• _DATA TO EXAMINE_
==============================

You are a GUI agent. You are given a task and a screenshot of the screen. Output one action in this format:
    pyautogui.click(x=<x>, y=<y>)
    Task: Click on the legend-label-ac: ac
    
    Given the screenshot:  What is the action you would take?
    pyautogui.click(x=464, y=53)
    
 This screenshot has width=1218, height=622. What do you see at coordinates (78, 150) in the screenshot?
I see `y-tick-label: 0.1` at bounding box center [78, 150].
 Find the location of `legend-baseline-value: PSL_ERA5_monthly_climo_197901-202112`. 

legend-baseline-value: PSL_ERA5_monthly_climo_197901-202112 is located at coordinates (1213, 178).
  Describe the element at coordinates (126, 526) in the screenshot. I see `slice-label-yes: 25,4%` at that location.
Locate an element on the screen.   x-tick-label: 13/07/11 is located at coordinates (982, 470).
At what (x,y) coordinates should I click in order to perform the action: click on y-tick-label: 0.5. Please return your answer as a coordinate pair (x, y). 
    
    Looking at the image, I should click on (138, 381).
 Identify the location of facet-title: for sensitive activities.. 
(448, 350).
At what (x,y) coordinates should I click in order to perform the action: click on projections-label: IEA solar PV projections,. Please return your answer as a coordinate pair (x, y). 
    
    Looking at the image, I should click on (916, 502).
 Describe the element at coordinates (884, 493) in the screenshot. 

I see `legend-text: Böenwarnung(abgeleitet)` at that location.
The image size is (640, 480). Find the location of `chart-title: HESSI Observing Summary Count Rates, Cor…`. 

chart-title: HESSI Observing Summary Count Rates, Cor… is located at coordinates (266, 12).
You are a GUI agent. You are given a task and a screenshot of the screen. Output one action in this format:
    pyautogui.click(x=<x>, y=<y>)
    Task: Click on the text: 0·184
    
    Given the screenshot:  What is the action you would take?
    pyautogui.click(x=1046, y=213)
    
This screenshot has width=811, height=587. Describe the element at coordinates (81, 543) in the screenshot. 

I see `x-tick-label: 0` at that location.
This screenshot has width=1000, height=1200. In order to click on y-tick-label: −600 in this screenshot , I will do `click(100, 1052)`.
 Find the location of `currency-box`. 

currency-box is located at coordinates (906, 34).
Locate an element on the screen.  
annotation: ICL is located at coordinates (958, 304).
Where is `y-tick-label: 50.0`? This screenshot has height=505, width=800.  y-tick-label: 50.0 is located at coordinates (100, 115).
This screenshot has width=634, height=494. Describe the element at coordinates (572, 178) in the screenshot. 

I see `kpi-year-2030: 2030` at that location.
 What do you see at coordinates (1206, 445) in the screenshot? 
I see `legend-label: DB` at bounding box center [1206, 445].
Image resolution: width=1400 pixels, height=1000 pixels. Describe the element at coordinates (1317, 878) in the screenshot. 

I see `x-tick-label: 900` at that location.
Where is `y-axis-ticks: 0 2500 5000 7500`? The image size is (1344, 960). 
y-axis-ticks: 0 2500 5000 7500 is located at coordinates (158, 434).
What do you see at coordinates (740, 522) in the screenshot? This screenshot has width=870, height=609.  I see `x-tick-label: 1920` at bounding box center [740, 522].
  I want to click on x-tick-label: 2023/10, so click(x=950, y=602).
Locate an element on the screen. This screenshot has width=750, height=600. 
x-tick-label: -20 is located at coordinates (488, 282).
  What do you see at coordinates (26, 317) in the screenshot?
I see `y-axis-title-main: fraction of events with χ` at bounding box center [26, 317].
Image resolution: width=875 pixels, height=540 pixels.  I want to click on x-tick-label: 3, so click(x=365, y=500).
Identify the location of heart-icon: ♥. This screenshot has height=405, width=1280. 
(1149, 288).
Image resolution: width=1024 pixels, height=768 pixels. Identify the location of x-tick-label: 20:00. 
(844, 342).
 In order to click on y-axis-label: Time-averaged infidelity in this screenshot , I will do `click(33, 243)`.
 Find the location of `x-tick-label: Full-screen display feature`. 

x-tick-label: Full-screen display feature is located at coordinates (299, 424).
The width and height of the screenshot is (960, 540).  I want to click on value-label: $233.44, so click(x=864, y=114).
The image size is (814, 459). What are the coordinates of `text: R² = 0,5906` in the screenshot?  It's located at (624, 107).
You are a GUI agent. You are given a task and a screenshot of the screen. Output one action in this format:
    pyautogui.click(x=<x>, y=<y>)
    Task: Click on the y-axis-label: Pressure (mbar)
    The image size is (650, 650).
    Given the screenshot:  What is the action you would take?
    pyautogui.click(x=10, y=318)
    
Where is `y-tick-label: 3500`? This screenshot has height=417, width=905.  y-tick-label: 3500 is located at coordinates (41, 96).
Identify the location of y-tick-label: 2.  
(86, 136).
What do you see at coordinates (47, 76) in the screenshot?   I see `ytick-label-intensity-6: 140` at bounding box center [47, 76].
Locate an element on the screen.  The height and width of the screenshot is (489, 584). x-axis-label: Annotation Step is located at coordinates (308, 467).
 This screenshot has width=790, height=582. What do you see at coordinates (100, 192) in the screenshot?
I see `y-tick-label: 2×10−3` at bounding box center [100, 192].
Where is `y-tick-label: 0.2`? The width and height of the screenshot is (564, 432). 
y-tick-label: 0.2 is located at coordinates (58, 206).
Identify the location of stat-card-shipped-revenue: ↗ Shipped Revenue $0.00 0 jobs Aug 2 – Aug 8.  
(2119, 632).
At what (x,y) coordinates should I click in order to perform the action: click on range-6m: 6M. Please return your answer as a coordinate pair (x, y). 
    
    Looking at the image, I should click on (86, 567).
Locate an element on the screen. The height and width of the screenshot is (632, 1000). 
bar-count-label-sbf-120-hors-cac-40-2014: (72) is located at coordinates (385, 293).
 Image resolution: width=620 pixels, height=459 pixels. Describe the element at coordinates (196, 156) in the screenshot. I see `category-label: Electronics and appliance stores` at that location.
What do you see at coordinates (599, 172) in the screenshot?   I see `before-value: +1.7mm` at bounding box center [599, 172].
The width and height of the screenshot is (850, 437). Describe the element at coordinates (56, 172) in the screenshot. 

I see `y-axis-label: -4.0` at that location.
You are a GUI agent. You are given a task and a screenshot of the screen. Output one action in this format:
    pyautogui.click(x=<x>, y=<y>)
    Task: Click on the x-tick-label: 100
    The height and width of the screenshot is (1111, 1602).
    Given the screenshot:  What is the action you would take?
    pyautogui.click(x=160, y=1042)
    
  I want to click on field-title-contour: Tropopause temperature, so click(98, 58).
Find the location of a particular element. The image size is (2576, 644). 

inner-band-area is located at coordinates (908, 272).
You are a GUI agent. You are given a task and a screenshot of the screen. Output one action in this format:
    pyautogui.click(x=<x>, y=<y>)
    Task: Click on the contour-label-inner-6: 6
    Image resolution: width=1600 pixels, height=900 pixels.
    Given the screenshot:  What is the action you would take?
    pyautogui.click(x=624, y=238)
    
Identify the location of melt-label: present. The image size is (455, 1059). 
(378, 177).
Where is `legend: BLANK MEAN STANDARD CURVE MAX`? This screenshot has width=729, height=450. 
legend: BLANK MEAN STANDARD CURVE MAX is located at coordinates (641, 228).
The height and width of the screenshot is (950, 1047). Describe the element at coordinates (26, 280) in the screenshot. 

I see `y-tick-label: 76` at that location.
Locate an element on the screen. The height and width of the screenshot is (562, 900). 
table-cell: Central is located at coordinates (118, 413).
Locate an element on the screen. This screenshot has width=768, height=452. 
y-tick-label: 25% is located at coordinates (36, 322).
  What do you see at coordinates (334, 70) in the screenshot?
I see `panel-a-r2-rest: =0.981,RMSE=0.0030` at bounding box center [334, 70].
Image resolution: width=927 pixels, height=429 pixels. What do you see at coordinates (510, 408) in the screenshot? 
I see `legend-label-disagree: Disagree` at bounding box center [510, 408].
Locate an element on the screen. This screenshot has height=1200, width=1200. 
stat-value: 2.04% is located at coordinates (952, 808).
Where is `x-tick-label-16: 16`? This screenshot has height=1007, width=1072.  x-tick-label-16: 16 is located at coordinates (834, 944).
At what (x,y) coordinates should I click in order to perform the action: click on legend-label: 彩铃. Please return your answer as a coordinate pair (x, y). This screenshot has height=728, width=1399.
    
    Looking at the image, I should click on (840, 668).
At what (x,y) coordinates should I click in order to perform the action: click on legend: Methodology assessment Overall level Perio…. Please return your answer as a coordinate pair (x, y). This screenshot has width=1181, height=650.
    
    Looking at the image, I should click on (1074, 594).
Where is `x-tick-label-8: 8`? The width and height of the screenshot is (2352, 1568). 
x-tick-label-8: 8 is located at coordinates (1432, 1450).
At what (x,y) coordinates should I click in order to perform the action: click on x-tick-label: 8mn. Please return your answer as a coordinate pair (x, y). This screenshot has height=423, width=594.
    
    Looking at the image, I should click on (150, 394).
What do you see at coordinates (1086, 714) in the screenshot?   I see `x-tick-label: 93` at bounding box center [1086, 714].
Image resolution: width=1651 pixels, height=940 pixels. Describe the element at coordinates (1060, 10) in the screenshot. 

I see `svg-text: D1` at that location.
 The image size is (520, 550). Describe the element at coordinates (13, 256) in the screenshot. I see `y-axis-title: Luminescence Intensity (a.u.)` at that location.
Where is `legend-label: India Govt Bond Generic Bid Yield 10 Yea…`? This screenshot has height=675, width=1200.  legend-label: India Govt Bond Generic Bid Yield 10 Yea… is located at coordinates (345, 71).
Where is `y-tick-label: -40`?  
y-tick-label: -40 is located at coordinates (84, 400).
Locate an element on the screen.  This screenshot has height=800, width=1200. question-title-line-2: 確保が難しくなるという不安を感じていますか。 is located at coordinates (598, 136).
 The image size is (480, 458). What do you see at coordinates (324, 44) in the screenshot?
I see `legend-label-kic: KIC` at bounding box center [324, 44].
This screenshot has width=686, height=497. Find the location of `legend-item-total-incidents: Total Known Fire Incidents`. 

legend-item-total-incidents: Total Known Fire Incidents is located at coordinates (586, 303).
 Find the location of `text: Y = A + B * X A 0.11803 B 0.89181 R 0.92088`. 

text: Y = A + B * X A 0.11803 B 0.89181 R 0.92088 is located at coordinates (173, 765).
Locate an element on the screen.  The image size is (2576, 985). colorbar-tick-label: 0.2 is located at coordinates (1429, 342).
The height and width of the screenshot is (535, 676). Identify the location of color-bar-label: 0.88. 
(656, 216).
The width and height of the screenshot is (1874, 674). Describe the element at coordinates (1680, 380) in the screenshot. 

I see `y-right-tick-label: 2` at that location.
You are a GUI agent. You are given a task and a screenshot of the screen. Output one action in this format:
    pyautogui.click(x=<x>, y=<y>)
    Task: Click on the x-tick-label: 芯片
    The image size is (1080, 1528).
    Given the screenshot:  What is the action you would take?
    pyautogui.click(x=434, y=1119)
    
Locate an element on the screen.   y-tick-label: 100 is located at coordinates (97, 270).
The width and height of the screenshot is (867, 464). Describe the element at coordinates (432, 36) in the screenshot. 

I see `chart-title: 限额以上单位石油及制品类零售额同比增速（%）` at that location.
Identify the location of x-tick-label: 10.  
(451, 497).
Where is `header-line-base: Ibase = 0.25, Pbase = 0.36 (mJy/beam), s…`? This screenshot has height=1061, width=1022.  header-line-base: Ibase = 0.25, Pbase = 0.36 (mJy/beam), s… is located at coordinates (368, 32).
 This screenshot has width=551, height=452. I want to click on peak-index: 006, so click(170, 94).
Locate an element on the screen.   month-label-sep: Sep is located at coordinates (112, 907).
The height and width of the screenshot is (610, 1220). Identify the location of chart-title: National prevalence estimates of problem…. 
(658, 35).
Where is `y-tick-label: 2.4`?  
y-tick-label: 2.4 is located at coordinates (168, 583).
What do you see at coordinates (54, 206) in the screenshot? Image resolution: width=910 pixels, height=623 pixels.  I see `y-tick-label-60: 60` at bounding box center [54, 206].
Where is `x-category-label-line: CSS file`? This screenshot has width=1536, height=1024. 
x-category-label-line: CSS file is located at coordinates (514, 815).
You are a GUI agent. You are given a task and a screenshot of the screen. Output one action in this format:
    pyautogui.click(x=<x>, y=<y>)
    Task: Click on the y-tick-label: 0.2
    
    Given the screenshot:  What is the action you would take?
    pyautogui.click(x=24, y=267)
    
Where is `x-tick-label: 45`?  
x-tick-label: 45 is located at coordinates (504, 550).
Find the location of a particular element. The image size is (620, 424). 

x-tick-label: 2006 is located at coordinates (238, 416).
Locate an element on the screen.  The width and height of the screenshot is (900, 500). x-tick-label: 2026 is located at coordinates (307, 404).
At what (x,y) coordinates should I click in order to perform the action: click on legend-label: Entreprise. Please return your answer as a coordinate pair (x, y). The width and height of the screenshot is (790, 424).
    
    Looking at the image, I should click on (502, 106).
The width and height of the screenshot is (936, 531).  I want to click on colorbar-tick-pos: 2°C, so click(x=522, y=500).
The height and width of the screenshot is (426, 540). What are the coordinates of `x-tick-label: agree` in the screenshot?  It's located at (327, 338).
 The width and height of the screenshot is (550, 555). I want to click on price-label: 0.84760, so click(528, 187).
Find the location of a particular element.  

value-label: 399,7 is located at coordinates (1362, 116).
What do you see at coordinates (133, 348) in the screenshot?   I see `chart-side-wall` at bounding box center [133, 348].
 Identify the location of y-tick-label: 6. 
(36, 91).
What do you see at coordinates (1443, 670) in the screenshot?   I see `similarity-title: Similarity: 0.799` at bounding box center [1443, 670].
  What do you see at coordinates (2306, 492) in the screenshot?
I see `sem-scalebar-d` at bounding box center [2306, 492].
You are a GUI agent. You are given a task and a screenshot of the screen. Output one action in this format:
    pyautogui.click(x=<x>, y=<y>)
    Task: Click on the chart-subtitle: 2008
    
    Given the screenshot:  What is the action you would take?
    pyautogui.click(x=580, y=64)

==============================

• _TASK DETAILS_
Copy out the lines word for word, from the very first one down to and including the line that contains "This screenshot has width=1000, height=1200.".

• _FINISHED TASK_
You are a GUI agent. You are given a task and a screenshot of the screen. Output one action in this format:
    pyautogui.click(x=<x>, y=<y>)
    Task: Click on the legend-label-ac: ac
    
    Given the screenshot:  What is the action you would take?
    pyautogui.click(x=464, y=53)
    
 This screenshot has width=1218, height=622. What do you see at coordinates (78, 150) in the screenshot?
I see `y-tick-label: 0.1` at bounding box center [78, 150].
 Find the location of `legend-baseline-value: PSL_ERA5_monthly_climo_197901-202112`. 

legend-baseline-value: PSL_ERA5_monthly_climo_197901-202112 is located at coordinates (1213, 178).
  Describe the element at coordinates (126, 526) in the screenshot. I see `slice-label-yes: 25,4%` at that location.
Locate an element on the screen.   x-tick-label: 13/07/11 is located at coordinates (982, 470).
At what (x,y) coordinates should I click in order to perform the action: click on y-tick-label: 0.5. Please return your answer as a coordinate pair (x, y). 
    
    Looking at the image, I should click on (138, 381).
 Identify the location of facet-title: for sensitive activities.. 
(448, 350).
At what (x,y) coordinates should I click in order to perform the action: click on projections-label: IEA solar PV projections,. Please return your answer as a coordinate pair (x, y). 
    
    Looking at the image, I should click on (916, 502).
 Describe the element at coordinates (884, 493) in the screenshot. 

I see `legend-text: Böenwarnung(abgeleitet)` at that location.
The image size is (640, 480). Find the location of `chart-title: HESSI Observing Summary Count Rates, Cor…`. 

chart-title: HESSI Observing Summary Count Rates, Cor… is located at coordinates (266, 12).
You are a GUI agent. You are given a task and a screenshot of the screen. Output one action in this format:
    pyautogui.click(x=<x>, y=<y>)
    Task: Click on the text: 0·184
    
    Given the screenshot:  What is the action you would take?
    pyautogui.click(x=1046, y=213)
    
This screenshot has width=811, height=587. Describe the element at coordinates (81, 543) in the screenshot. 

I see `x-tick-label: 0` at that location.
This screenshot has width=1000, height=1200. In order to click on y-tick-label: −600 in this screenshot , I will do `click(100, 1052)`.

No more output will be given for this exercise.